**Request**: Copy the records starting at the line that contains "The image size" and ending at the line that contains "Image resolution: width=783", with both of those lines included. Omit the pictures.

**Extracted material**:

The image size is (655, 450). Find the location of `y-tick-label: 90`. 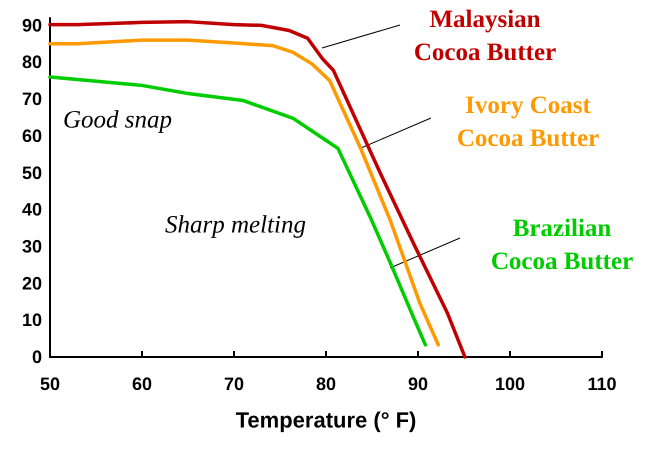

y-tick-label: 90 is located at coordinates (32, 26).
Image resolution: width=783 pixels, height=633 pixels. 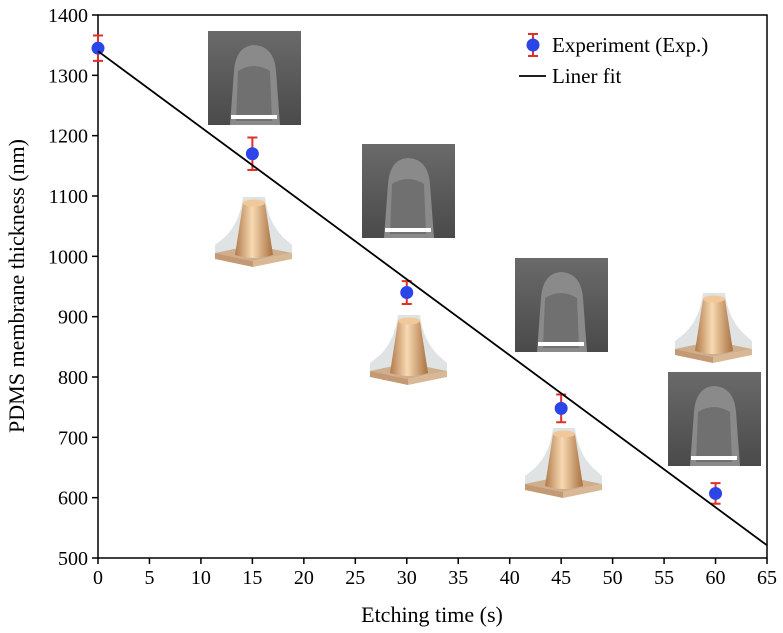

==

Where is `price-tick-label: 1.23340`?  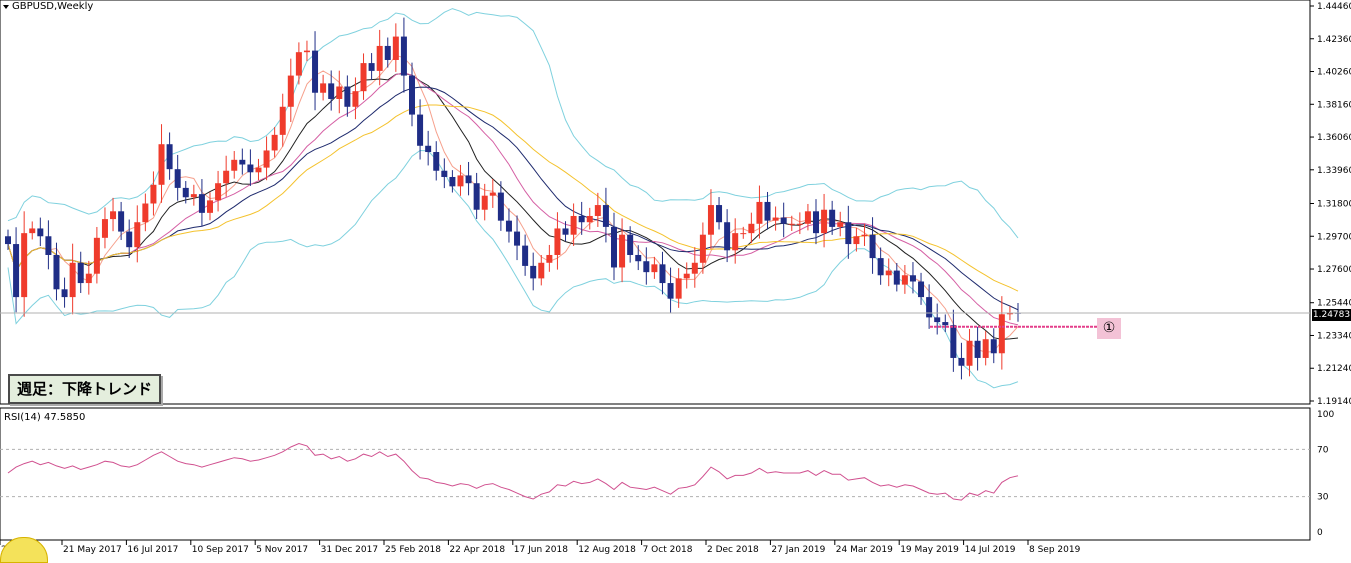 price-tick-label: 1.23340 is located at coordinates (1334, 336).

---

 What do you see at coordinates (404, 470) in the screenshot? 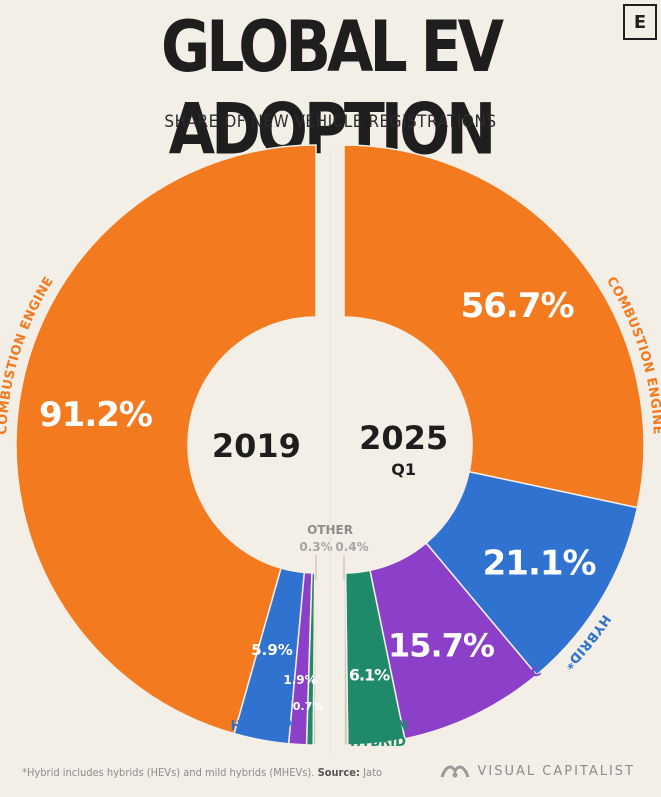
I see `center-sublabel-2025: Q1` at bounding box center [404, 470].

**Written answer**:
The image size is (655, 450). Find the location of `y-tick-label: 90`. 

y-tick-label: 90 is located at coordinates (32, 26).
Image resolution: width=783 pixels, height=633 pixels. 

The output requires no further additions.